> [Questions]:
a - In the passage on urofacial syndrome below, restate the paragraph that begins "Urofacial syndrome, or Ochoa syndrome" as a concise bulleted list that retains its main facts.
b - Reproduce, without alteration, the part of the passage on urofacial syndrome below that opens with the words containing "Urofacial syndrome, or" and closes with "to detrusor-sphincter discoordination.".

> [Passage]:
# # # # # # #

- Other names: Ochoa syndrome
- Ochoa Syndrome has an autosomal recessive pattern of inheritance.

= Urofacial syndrome =

Urofacial syndrome, or Ochoa syndrome, is an autosomal recessive congenital disorder characterized by an association of a lower urinary tract and bowel dysfunction with a typical facial expression: when attempting to smile, the patient seems to be crying or grimacing. It was first described by the Colombian physician Bernardo Ochoa in the early 1960s. The inverted facial expression presented by children with this syndrome allows for early detection of the syndrome, which is vital for establishing a better prognosis as urinary related problems associated with this disease can cause harm if left untreated. Incontinence is another easily detectable symptom of the syndrome that is due to detrusor-sphincter discoordination.

It may be associated with HPSE2.

# # # # # # #

> [Data listing]:
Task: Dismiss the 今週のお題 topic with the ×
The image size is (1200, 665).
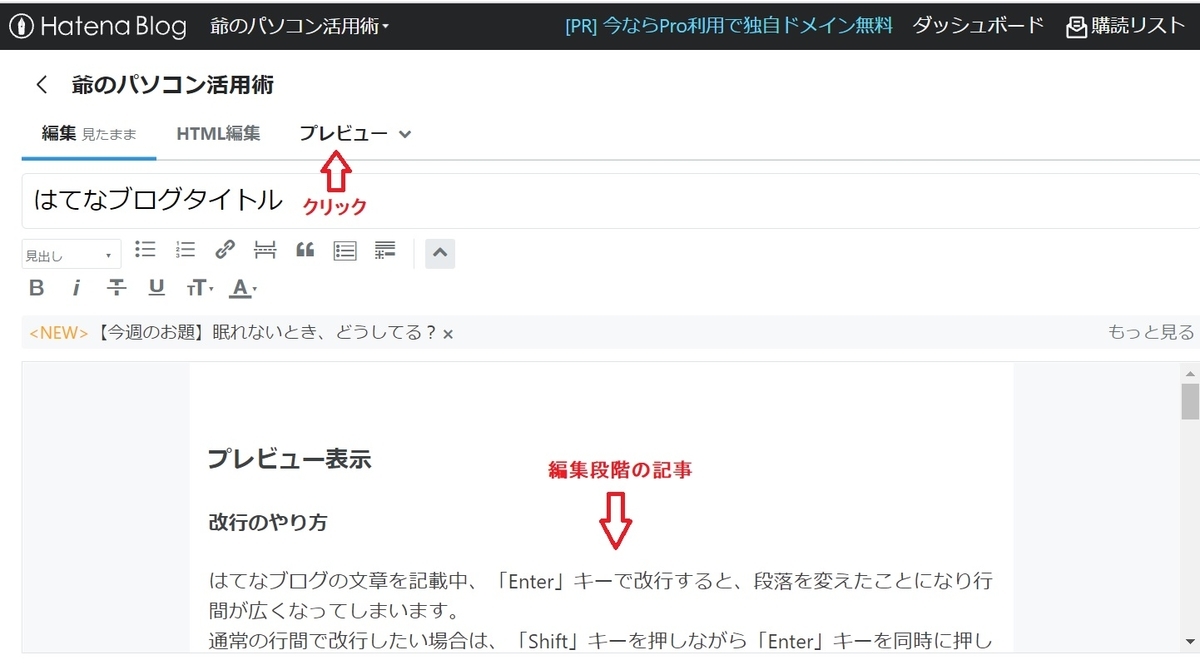Action: pyautogui.click(x=448, y=332)
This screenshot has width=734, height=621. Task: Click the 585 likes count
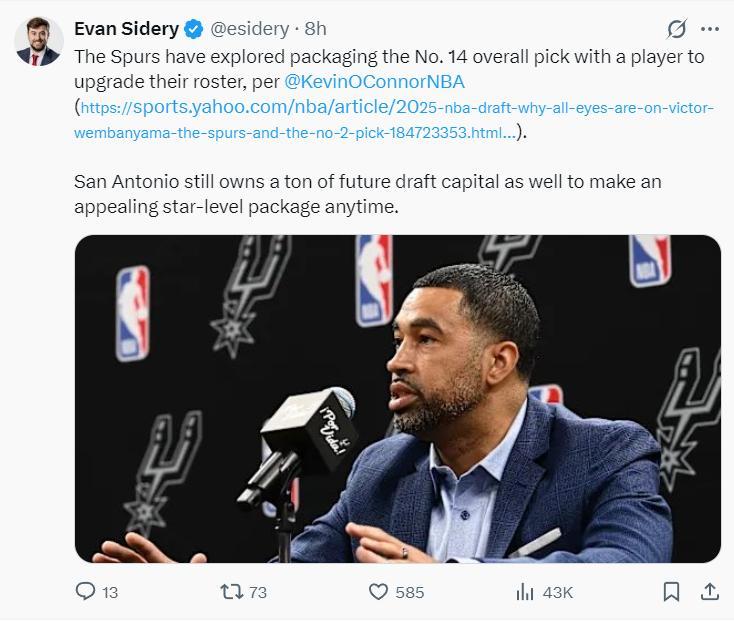click(x=410, y=592)
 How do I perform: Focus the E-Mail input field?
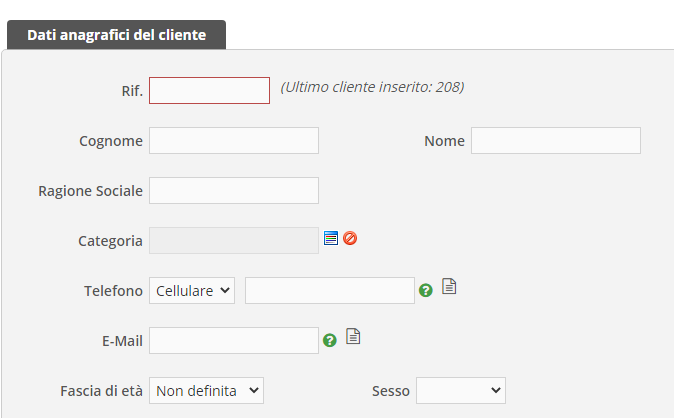pyautogui.click(x=233, y=340)
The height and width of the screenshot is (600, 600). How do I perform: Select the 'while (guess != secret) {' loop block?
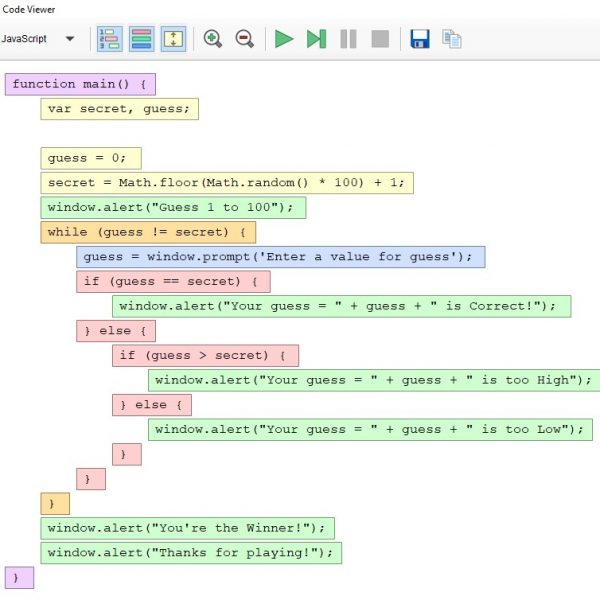[x=148, y=233]
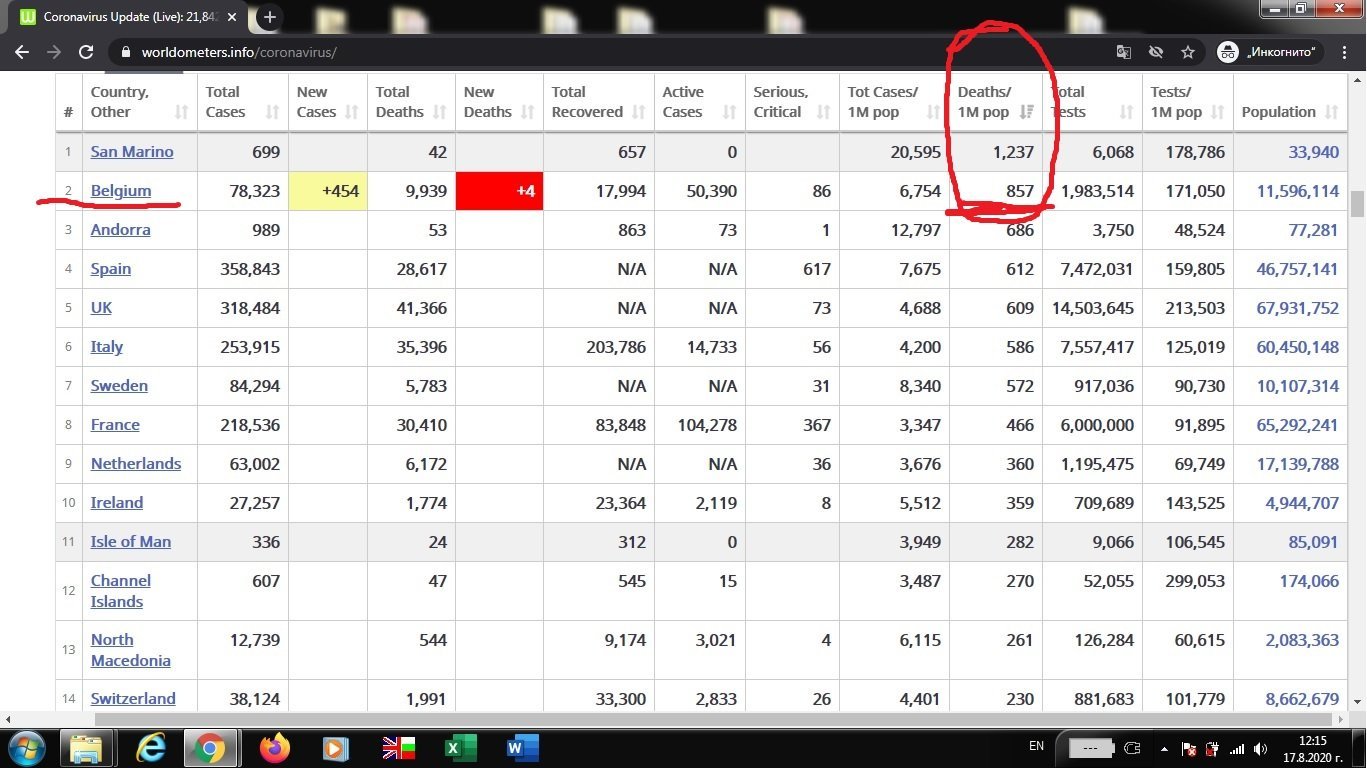Image resolution: width=1367 pixels, height=768 pixels.
Task: Launch Excel from the taskbar
Action: [x=460, y=748]
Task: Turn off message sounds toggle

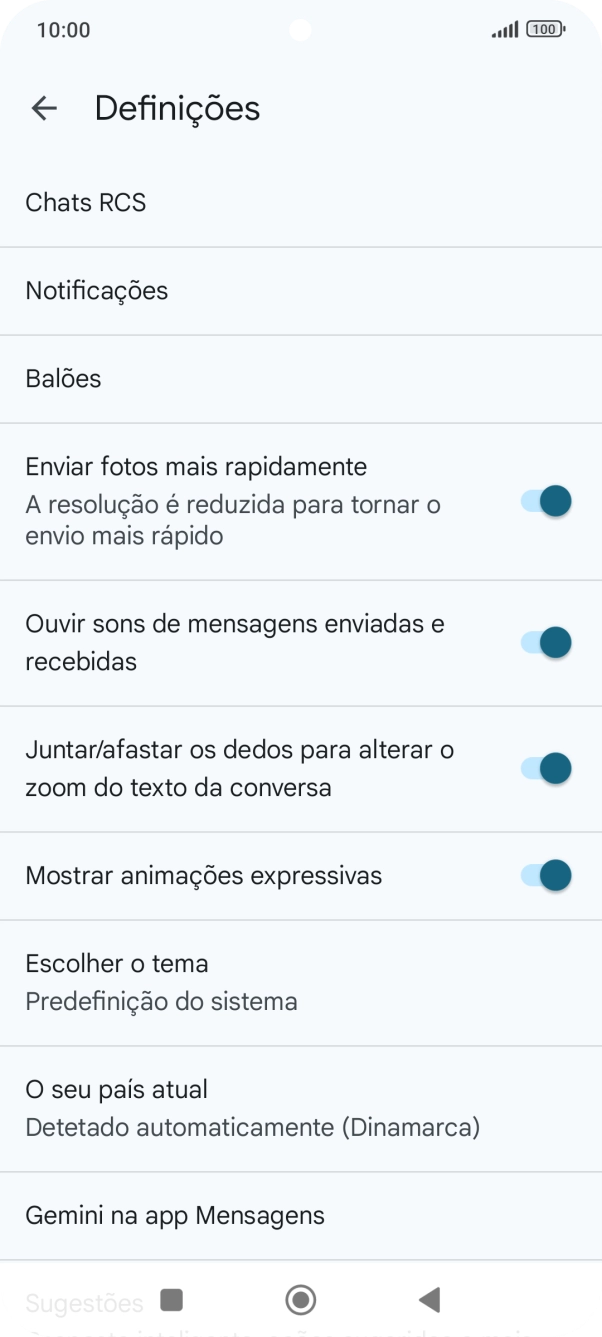Action: pos(545,642)
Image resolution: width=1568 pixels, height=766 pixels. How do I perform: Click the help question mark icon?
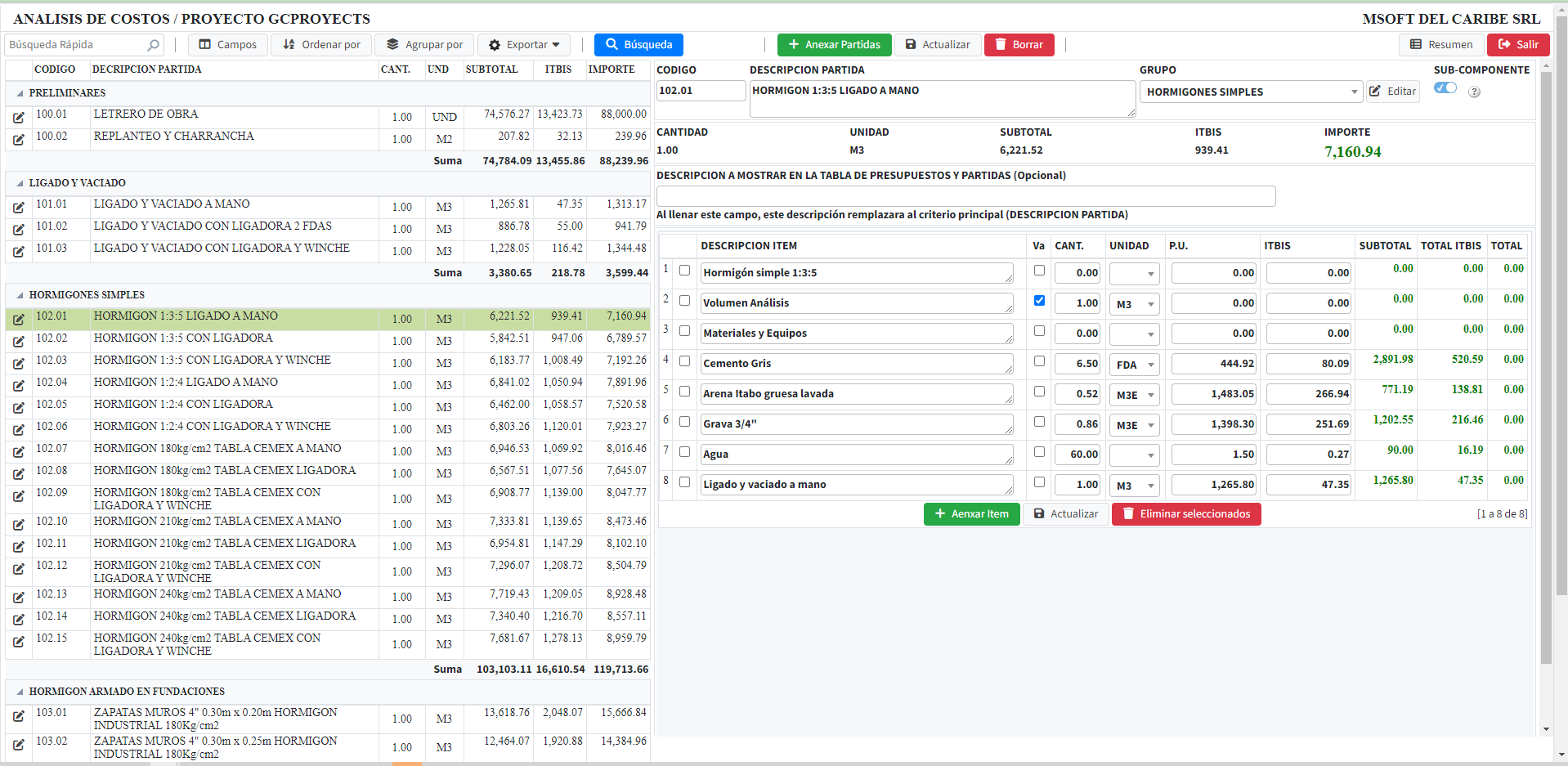point(1474,92)
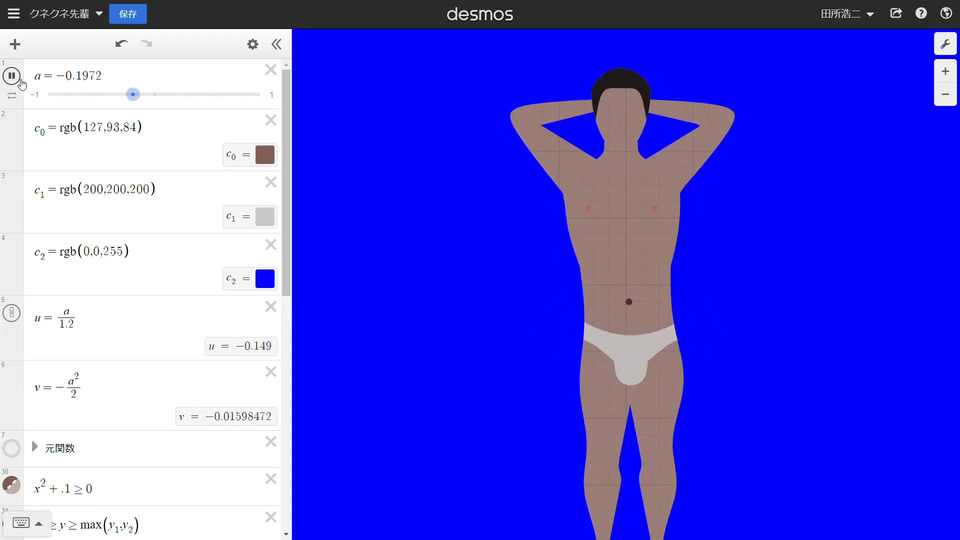The image size is (960, 540).
Task: Pause the slider a animation
Action: (x=11, y=76)
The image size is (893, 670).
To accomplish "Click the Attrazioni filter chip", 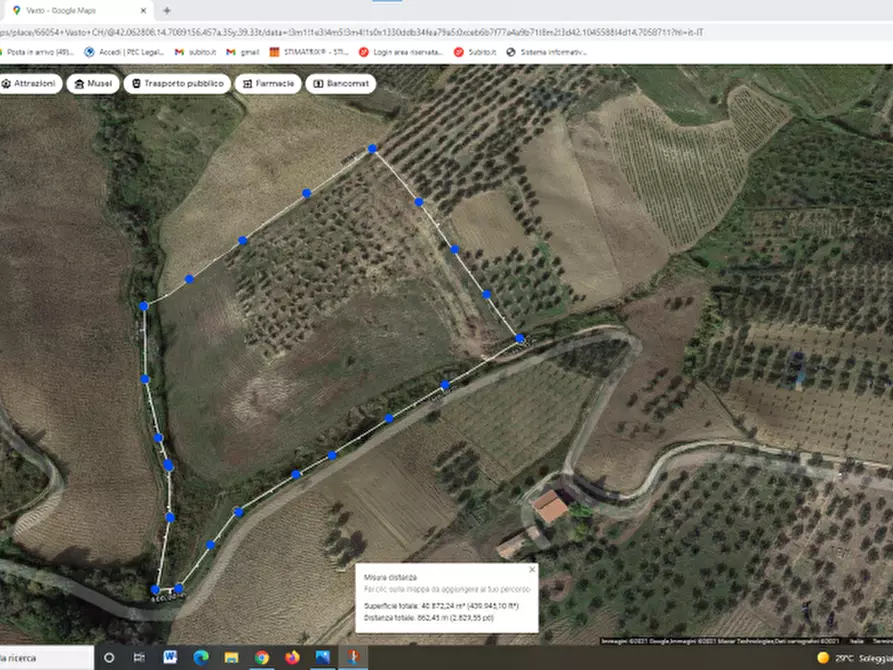I will coord(31,84).
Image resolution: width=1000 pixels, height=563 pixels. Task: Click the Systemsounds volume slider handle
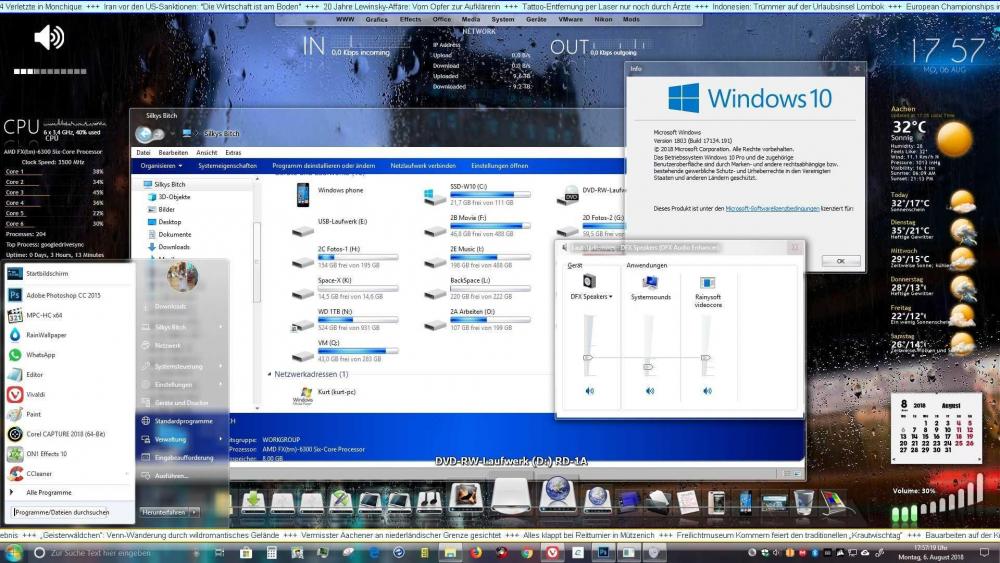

# # # # # # #

> [Results of the tasks]:
a -
- Urofacial (Ochoa) syndrome is an autosomal recessive congenital disorder.
- It combines lower urinary tract and bowel dysfunction with a typical facial expression: when trying to smile, the patient seems to be crying or grimacing.
- Colombian physician Bernardo Ochoa first described it in the early 1960s.
- The inverted facial expression allows early detection. This is vital for a better prognosis, because untreated urinary problems can cause harm.
- Incontinence, caused by detrusor-sphincter discoordination, is another easily detectable symptom.

b -
Urofacial syndrome, or Ochoa syndrome, is an autosomal recessive congenital disorder characterized by an association of a lower urinary tract and bowel dysfunction with a typical facial expression: when attempting to smile, the patient seems to be crying or grimacing. It was first described by the Colombian physician Bernardo Ochoa in the early 1960s. The inverted facial expression presented by children with this syndrome allows for early detection of the syndrome, which is vital for establishing a better prognosis as urinary related problems associated with this disease can cause harm if left untreated. Incontinence is another easily detectable symptom of the syndrome that is due to detrusor-sphincter discoordination.